Sujet délicat et sacrément couillu pour un premier film mais visiblement, cela n'a pas effrayé une seconde le jeune Amenabar. Le cinéaste en herbe s'intéresse effectivement à notre instinct voyeuriste, à notre goût du sang, du macabre, mais surtout à notre rapport aux images, retranscrivant à merveille cette poussée d'adrénaline face à un spectacle éprouvant mais ô combien fascinant.

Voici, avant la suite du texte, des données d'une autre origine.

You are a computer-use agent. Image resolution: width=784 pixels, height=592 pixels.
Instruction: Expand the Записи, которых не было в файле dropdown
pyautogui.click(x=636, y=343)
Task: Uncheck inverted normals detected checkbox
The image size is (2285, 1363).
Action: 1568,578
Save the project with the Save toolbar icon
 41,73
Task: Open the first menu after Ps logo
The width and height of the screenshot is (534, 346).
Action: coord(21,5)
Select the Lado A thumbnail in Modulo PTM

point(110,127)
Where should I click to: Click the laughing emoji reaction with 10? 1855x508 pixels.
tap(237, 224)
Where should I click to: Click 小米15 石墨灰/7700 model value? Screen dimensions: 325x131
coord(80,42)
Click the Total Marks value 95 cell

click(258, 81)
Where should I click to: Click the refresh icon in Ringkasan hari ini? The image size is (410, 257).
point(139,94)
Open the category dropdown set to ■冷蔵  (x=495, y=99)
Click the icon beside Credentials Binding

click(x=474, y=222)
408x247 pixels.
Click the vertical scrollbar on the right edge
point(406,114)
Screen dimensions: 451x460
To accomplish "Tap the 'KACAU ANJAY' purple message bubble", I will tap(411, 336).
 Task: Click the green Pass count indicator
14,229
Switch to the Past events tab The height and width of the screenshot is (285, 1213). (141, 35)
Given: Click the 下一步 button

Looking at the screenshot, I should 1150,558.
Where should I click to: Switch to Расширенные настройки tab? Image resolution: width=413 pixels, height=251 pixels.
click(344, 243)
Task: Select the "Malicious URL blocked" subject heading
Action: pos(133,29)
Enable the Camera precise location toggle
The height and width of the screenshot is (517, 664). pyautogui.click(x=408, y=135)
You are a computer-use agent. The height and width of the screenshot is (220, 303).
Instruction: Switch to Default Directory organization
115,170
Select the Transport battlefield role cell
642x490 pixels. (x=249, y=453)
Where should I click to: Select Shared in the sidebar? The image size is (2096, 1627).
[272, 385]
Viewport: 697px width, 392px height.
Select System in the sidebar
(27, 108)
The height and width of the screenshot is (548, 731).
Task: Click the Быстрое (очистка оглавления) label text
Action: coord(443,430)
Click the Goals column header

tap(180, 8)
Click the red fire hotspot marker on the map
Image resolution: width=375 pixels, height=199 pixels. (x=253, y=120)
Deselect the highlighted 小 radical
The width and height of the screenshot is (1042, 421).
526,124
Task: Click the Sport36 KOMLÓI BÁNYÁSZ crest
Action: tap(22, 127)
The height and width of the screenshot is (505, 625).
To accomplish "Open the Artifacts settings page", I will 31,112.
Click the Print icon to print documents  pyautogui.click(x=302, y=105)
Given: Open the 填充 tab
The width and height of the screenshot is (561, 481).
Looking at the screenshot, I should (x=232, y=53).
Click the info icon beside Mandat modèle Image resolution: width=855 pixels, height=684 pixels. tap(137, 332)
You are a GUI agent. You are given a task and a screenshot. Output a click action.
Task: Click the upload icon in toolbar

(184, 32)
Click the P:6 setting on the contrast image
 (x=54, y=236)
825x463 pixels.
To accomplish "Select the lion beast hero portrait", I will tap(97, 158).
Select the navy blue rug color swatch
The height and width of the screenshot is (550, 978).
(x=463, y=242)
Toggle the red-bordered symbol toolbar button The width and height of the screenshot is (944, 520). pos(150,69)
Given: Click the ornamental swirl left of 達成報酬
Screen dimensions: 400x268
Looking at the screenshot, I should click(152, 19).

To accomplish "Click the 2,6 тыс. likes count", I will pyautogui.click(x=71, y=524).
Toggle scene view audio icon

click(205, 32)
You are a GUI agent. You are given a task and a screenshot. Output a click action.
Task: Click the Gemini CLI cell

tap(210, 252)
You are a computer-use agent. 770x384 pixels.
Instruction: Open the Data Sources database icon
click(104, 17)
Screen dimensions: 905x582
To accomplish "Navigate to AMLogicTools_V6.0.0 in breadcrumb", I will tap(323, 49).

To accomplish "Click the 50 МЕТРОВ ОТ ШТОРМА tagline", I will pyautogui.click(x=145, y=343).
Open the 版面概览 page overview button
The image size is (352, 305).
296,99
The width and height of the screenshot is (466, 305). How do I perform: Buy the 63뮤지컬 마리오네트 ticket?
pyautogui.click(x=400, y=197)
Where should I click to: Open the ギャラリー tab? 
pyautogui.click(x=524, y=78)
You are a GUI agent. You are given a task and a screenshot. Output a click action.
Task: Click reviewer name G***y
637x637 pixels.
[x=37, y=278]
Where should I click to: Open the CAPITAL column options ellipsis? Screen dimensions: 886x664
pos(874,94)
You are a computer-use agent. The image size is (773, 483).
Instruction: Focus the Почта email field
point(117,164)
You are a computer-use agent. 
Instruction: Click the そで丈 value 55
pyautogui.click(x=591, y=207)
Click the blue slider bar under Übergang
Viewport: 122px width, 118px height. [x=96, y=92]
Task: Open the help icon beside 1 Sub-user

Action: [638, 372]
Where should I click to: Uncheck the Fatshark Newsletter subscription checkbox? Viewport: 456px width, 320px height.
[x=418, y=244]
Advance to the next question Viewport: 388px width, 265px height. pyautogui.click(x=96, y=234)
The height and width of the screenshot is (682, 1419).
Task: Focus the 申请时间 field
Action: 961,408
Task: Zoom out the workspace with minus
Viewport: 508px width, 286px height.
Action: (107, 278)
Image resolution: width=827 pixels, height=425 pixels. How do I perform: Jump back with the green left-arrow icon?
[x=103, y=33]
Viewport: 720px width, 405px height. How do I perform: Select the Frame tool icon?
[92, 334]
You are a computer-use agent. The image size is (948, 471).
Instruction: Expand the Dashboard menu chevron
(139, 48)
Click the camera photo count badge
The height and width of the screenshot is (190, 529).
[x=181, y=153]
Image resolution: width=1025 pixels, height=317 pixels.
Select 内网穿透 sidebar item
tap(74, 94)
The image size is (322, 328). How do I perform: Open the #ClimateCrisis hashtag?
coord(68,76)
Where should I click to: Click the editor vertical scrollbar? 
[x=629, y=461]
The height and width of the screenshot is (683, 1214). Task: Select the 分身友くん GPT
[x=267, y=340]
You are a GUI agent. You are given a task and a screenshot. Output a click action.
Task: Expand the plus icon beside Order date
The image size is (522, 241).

Amenabar a également la bonne idée de placer son récit au coeur d'une fac entièrement dédiée à l'audiovisuel, esquissant du même coup une réflexion passionnante sur le cinéma, sur sa nature de spectacle et sur ce qu'il est censé offrir à son audience. Doit-on donner aux spectateurs ce qu'ils demandent, même si cela est moralement indécent, ou au contraire, imposer sa vision du monde ? Peut-on encore concilier art et industrie quand une économie est au plus bas ? Des questions pertinentes auxquelles le cinéaste se garde bien de répondre.
Rappelant dans ses meilleurs moments le De Palma de "Blow out", "Tesis" tien en haleine jusqu'au bout grâce à la mise en scène efficace d'Amenabar, jouant admirablement avec la suggestion, distillant une angoisse palpable tout du long et ménageant durablement son suspense malgré quelques facilités d'écriture et des séquences d'action magistralement foirées.
Bien qu'ayant vieilli et souffrant d'une patine visuelle assez pauvre, "Tesis" est une plongée ambigüe et inconfortable au coeur même de nos plus bas instinct, une première oeuvre prometteuse sur la puissance des images et sur les répercussions insidieuses qu'elles exercent sur nous et dans notre société.